The major creditors of Caesars Entertainment’s largest operating company have agreed to a settlement that paves the way for the heavily indebted division to emerge from federal bankruptcy protection.
Days after Caesars reported that talks with the senior lenders had stalled, the parent company announced last month that bank and first-lien bondholders owed around $12 billion of Caesars Entertainment Operating Co.’s debt are now behind a restructuring of CEOC as a casino management company whose sizable property assets will be spun off into a real estate investment trust.

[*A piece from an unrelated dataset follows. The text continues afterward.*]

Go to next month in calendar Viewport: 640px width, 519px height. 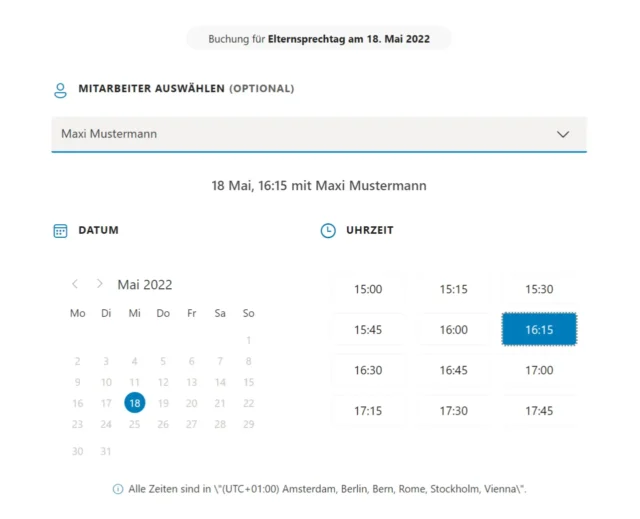pyautogui.click(x=99, y=284)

Caesars says the new structure will erase $10 billion of CEOC’s industry-high $18.4 billion of debt and allow it to focus on negotiating an agreement with second-lien bondholders that it can bring to the federal judge overseeing the reorganization by November.
After missing an interest payment due last December, CEOC entered Chapter 11 protection in January amid a flurry of lawsuits from junior creditors challenging a series of earlier moves by Caesars’ private-equity owners that they say stripped CEOC of the company’s most profitable gaming assets to shelter them from an eventual disposition in U.S. Bankruptcy Court.

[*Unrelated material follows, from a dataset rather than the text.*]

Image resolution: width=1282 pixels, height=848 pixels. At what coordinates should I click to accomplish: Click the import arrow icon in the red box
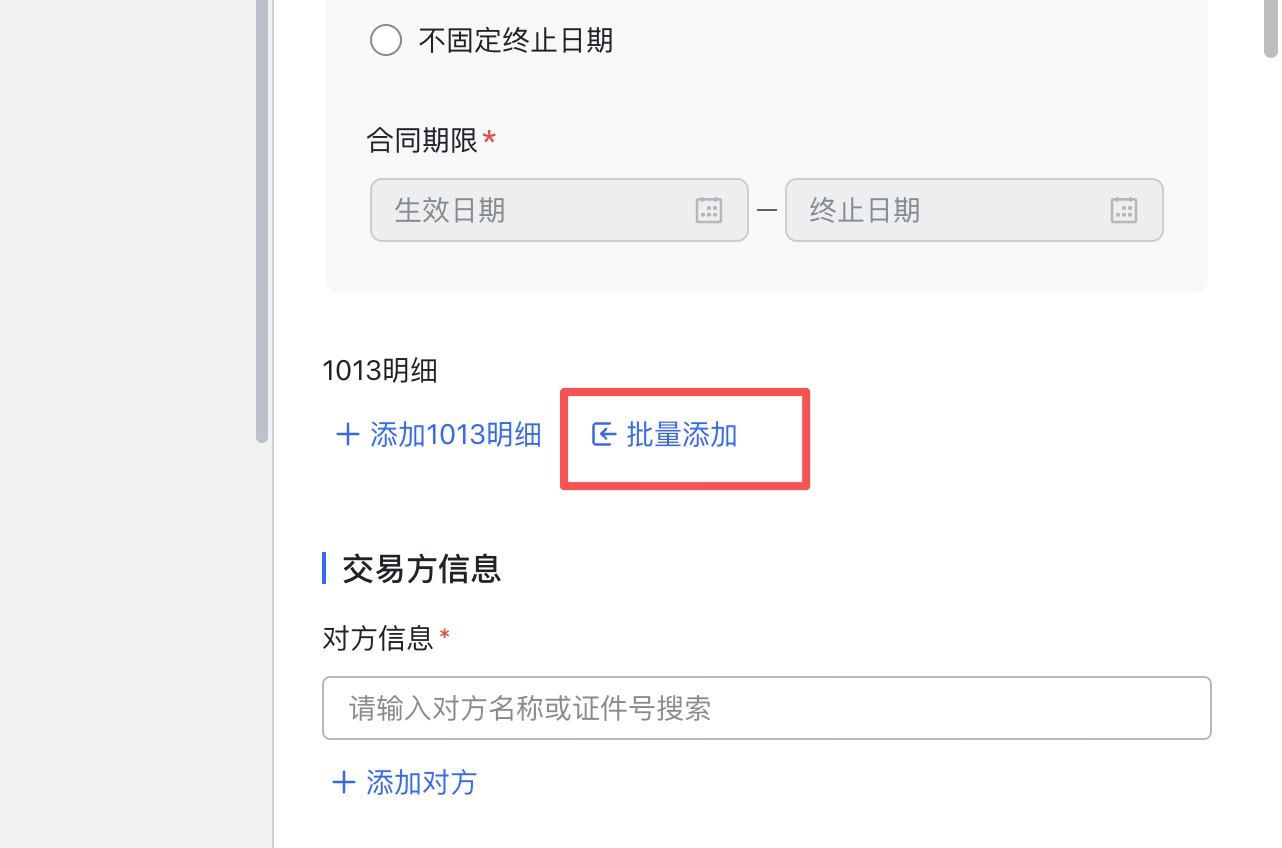(603, 434)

CEOC operates Caesars Palace in Las Vegas, Caesars Atlantic City and a dozen or so regional casinos.
Caesars is majority-owned by private-equity firms Apollo Global Management and TPG Capital, who originally took the company private in a $31 billion leveraged buyout completed just as the Great Recession hit in 2008, battering casino revenues in Las Vegas and nationwide and saddling Caesars with debt service that would prove untenable.